The total area under curve (AUC) was calculated for each subject and test meal, using the trapezoid model. The glycemic index (GI) is defined as the incremental positive area under the blood glucose curve after a test product, expressed as a percentage of the corresponding area after an equi-carbohydrate reference product taken by the same subject [31
]. The insulinemic index (II) is calculated from the corresponding insulin areas. Thus, GI and II were calculated using the net incremental AUC (0-120 min), with WWB as a reference. Incremental peaks for glucose and insulin were calculated as maximum postprandial increase from baseline.

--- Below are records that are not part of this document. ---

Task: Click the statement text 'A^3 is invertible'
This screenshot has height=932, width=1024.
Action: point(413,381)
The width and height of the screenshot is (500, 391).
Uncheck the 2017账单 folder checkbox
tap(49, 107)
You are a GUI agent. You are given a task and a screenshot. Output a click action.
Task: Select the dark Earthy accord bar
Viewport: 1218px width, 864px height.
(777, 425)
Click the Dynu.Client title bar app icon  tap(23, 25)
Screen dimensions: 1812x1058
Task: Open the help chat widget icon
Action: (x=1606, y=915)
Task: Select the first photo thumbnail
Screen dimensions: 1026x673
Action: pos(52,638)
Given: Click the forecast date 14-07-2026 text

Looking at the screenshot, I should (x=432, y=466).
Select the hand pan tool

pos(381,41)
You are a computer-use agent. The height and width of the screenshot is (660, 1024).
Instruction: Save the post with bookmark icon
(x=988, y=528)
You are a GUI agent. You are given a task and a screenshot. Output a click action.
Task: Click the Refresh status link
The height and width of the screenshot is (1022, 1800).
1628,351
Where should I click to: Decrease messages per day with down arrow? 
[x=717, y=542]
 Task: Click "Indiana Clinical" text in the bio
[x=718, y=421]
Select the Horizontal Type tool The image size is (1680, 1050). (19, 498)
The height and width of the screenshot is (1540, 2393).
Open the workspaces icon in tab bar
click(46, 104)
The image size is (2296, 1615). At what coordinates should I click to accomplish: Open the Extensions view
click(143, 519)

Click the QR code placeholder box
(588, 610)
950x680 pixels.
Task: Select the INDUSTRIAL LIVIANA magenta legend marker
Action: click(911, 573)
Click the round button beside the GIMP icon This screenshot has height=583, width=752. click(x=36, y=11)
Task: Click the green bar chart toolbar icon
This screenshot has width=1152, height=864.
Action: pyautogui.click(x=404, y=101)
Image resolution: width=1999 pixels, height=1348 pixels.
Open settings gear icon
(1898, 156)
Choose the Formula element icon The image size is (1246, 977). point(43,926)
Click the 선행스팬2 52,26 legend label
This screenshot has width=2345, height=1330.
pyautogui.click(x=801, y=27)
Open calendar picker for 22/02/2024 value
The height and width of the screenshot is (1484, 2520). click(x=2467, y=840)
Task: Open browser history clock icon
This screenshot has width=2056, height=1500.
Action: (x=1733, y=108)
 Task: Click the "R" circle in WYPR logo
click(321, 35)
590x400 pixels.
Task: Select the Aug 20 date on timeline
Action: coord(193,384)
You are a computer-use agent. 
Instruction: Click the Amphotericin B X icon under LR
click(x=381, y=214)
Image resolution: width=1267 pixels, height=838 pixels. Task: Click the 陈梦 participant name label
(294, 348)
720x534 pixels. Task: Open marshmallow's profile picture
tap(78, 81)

The glycemic profile (GP) defined as the duration of the glucose curve divided with the incremental glucose peak was calculated [18
], with the modification that in cases where the glucose remained above fasting for the entire 270 min before lunch, the duration value was set to 270 min.
Hydrolysis index were calculated from the 180 min AUC for in vitro starch hydrolysis, in a similar way of calculating GI and II values, using WWB as a reference [30
Time x treatment interactions for glucose, insulin, ghrelin, satiety, breath hydrogen, FFA and adiponectin responses were analyzed using a mixed model (PROC MIXED in SAS release 8.01, SAS Institute Inc., Cary, NC) with repeated measures and an autoregressive covariance structure. Subjects were modeled as a random variable and corresponding baseline (fasting values) value were modeled as covariate. The data were analyzed using a mixed model analysis of covariance (ANCOVA) with subject as a random variable and corresponding baseline (fasting values) as a covariate. For voluntary energy intake at lunch and HI, a mixed model analysis of variance (ANOVA) was used with subject as a random variable. Differences between groups were identified using Tukey's multiple comparison tests. (MINITAB, release 16, Minitab Inc., State College, PA). In the cases of unevenly distributed residuals (tested with Anderson-Darling test), Box Cox transformation were performed on the data prior to the ANCOVA and ANOVA. Correlation analysis was conducted to evaluate the relation among dependent measures with the use of Spearman's partial correlation coefficients controlling for subjects and corresponding baseline values (two-tailed test), (SPSS software, version 19; SPSS Inc., Chicago, IL, USA). p < 0.05 was considered statistically significant.